It's not fancy, it's not big and it's not clever, but the scrag end is delicious. For simple, honest opinions on restaurants, recipes, supper clubs and what not, you've come to the right place.

Wednesday 9 February 2011

Hawksmoor, 157 Commercial Street, Spitalfields

They say that in the land of the hungry, the one-Hawksmoored man is king. They’re wrong. That’s why I’m reviewing my second Hawksmoor of the last few months. I enjoyed my November visit to the Seven Dials site so much that the decision to try the Spitalfields branch for a Sunday birthday brunch more or less (actually, less) made itself. 

At £35 for two to share, rather than £30 as advertised online at the time, the Hawksmoor brunch is pricey. But when you see what’s in it, suddenly things don’t seem too bad. It’s a hymn to overindulgence, a glorious platter of trotter this, blood that, with more meat than you can shake a stick at (if you shake sticks at things) and just enough vegetable to keep you feeling a tiny bit virtuous. A Bloody Mary and a coffee are not included, but should be obligatory for any right-thinking bruncher.

Three types of sausage – mutton, pork and beef – are large, juicy and suitably animal, perfect for scooping up beans and smothering with tasty HP, onion and bone marrow gravy. Black pudding more than does its earthy job, while bubble and squeak is, in an excellent way, ballast. 

  

When I rule the world, I shall make it compulsory to serve grilled bone marrow with everything. Hawksmoor does, near enough, and the bone marrow in the brunch is predictably sensational. As are the ‘trotter baked beans’, which combine a slightly spicy tang with grimy, glutinous undercurrents.

As for the more common fried breakfast elements, they’re good too, especially a hulking bacon chop that melts in the mouth and salts the palette. The dripping toast is excellent, though rather more limited than its unlimited billing might suggest. You have to ask every time you want more, and the service is, shall we say, casual - we only managed one toast replenishment in a hour. 

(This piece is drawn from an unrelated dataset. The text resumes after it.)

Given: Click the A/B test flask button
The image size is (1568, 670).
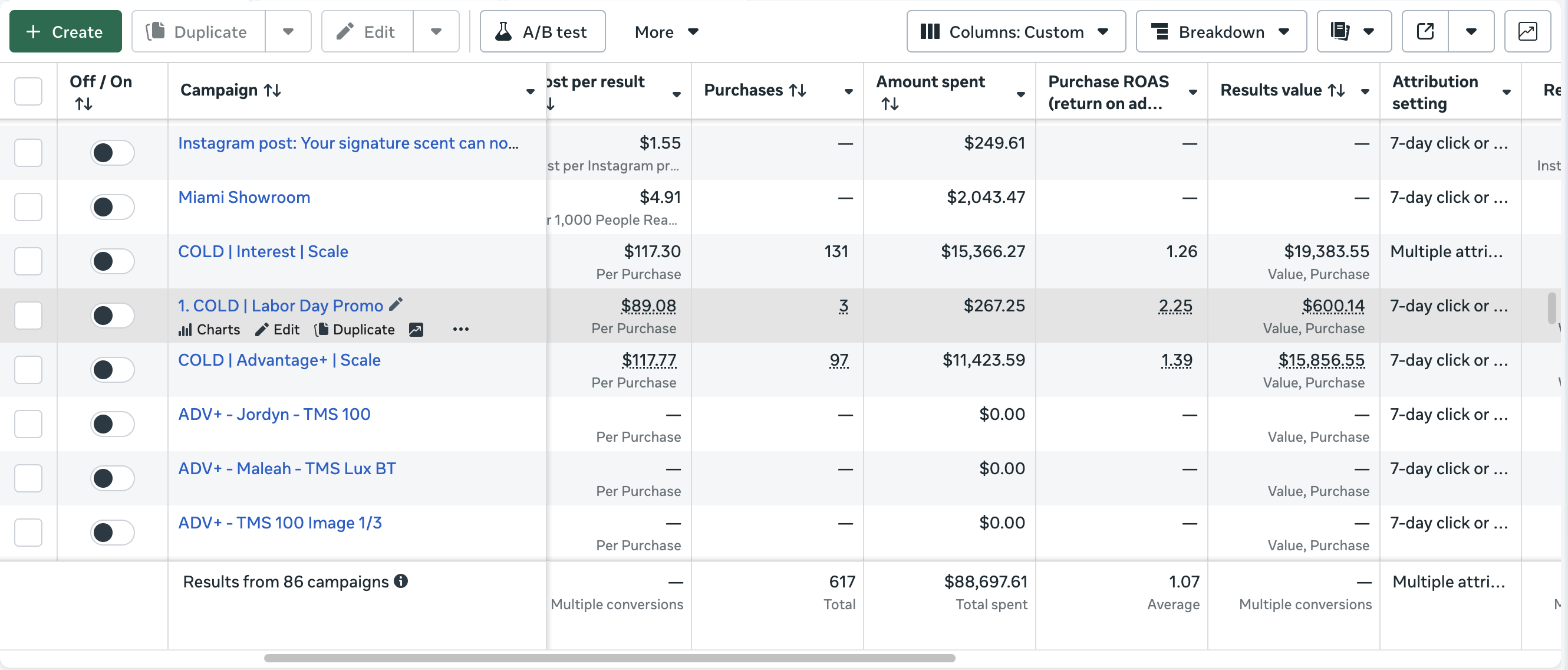Looking at the screenshot, I should tap(542, 31).
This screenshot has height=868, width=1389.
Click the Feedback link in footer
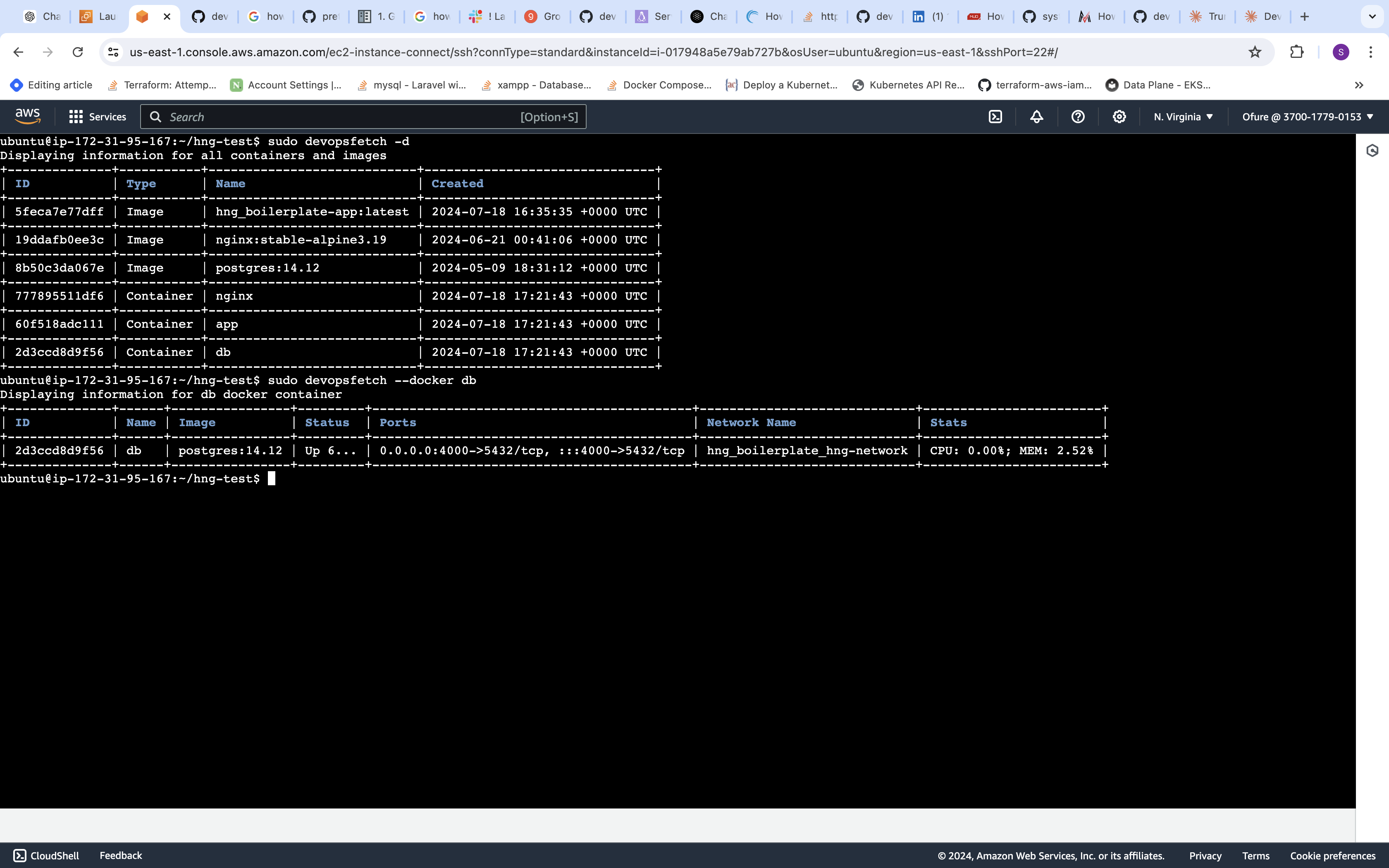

Indeed, that’s probably the main criticism of brunch at Hawksmoor. Yes it’s Sunday, and yes, people expect a more relaxed atmosphere, but when it takes several attempts and many minutes to have a waiter fill up water glasses (they should just put a jug on the table), it’s probably gone too far. It would also be nice if the brunch came with a tea or coffee – everyone’s going to order them, and it seems mean to increase the cost of an already expensive meal any further. These are quibbles though. Hawksmoor is a fantastic restaurant with a fantastic brunch. I'll be going again.